How to proxy windows TCP port (that is under NAT) via linux with public IP?

Question

I have a server (where I am administrator) to which I can connect via MSTSC.exe from windows under NAT. server is under NAT. I have ssh and sudo rights to Linux server with public IP to open ports 2k and above and install software. Using what software I could forward my windows port thrue linux server?

Answer 1

There are several ways to do it:

The quickest way (for temporary use) is to use a ssh client like putty. You connect to your linux box and add a tunnel rule.

Doing it on the linux box, you're goal is to enable ip forwarding on the linux box as well as adding a firewall rule that redirects traffic from an unused highport to your windows rdp port (which is 3389). The command of choice is iptables. With that you can add network rules to the linux kernel. It is suggested to use high ports on your public interface to prevent script kiddies from scanning default ports.

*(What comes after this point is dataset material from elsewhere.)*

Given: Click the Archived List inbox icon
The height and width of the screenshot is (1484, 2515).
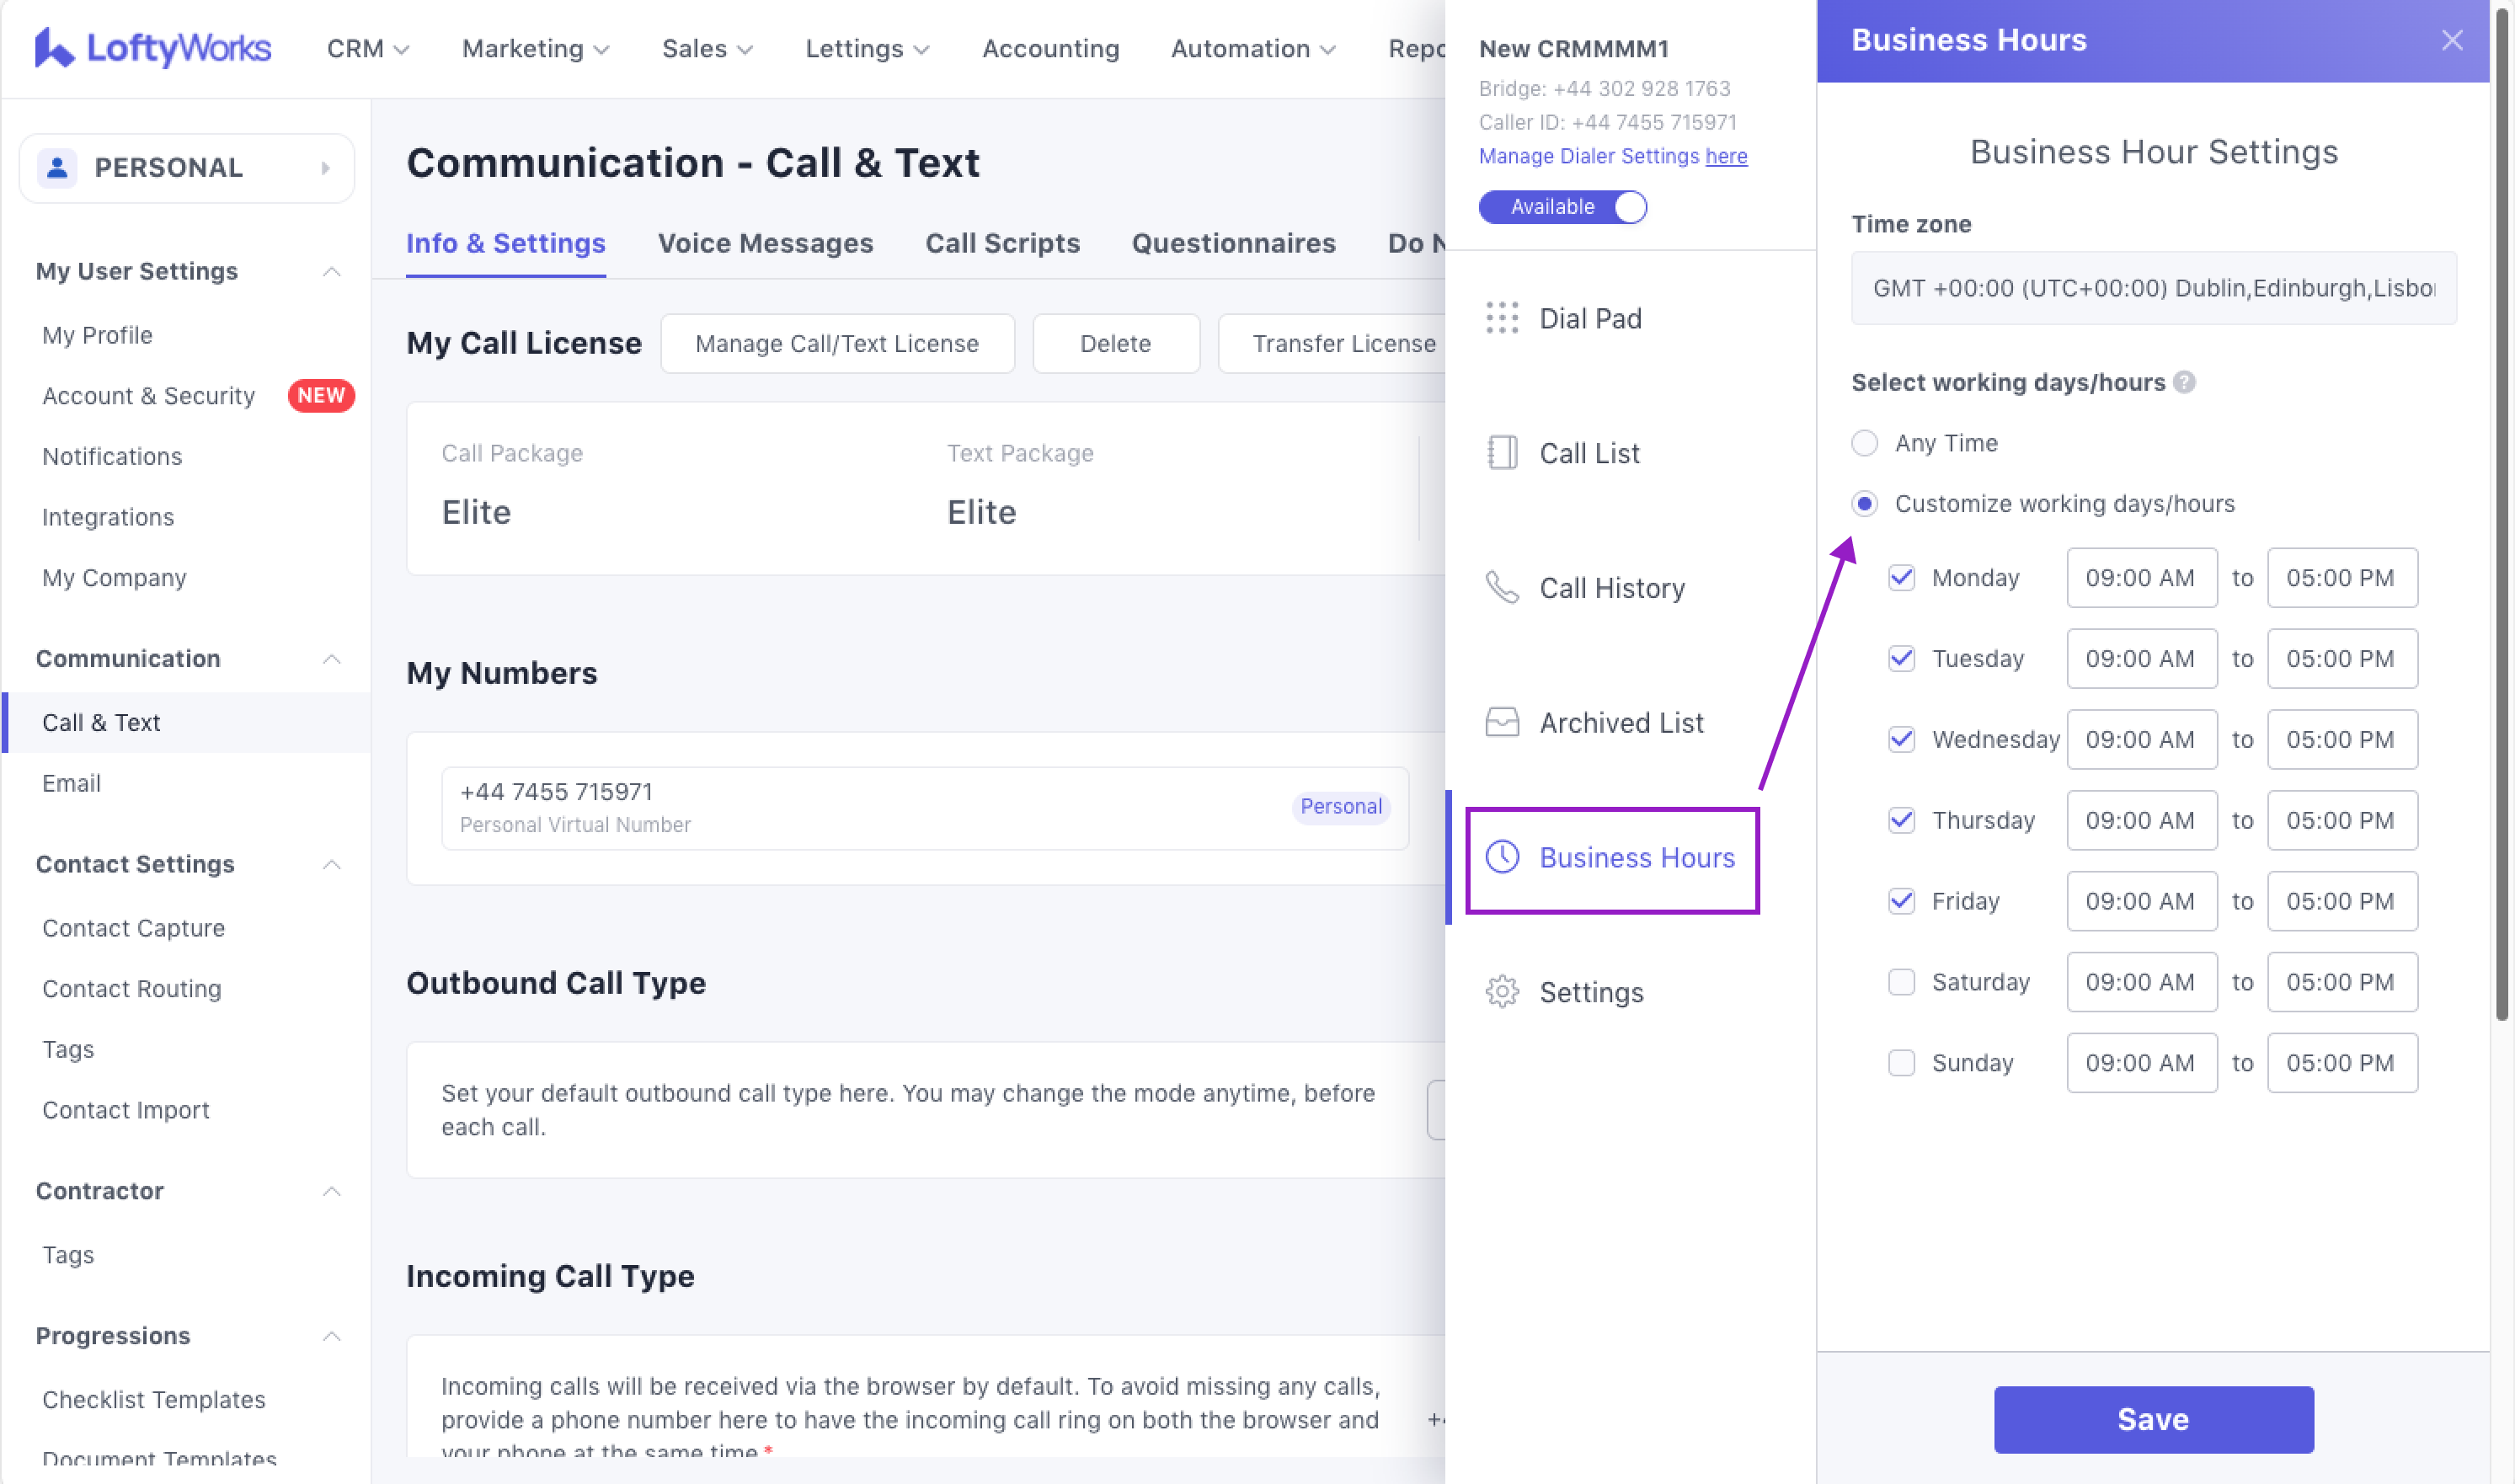Looking at the screenshot, I should point(1501,722).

First, enable ip forwarding (if not enabled already):

Temporary:

sysctl -w net.ipv4.ip_forward=1

Then add a firewall rule using iptables:

Lets say: eth0 is internal with 192.168.1.0/24 network, eth1 external with ip 1.2.3.4

sudo iptables -t nat -A PREROUTING -t nat -p tcp -d 1.2.3.4 --dport 3389 -j DNAT --to 192.168.16.1:3389 

If the external highport shall be 12345 you may define this iptables rule

sudo iptables -t nat -A PREROUTING -t nat -p tcp -d 1.2.3.4 --dport 12345 -j DNAT --to 192.168.16.1:3389 

To check your NAT rules use following command: sudo iptables -L -nv -t nat

Permanently:

sudo nano /etc/sysctl.conf

and add following line:

net.ipv4.ip_forward=1

Restart sysctl with

sudo sysctl -p

To permanently add the iptables rule, you may create a firewall init script on your linux box (if not already there) and hang it into the runlevel your linux box is already running in.

You may Google also 'Linux iptables NAT', 'port forwarding' and similar. There is a lot of documentation out there - even for rdp.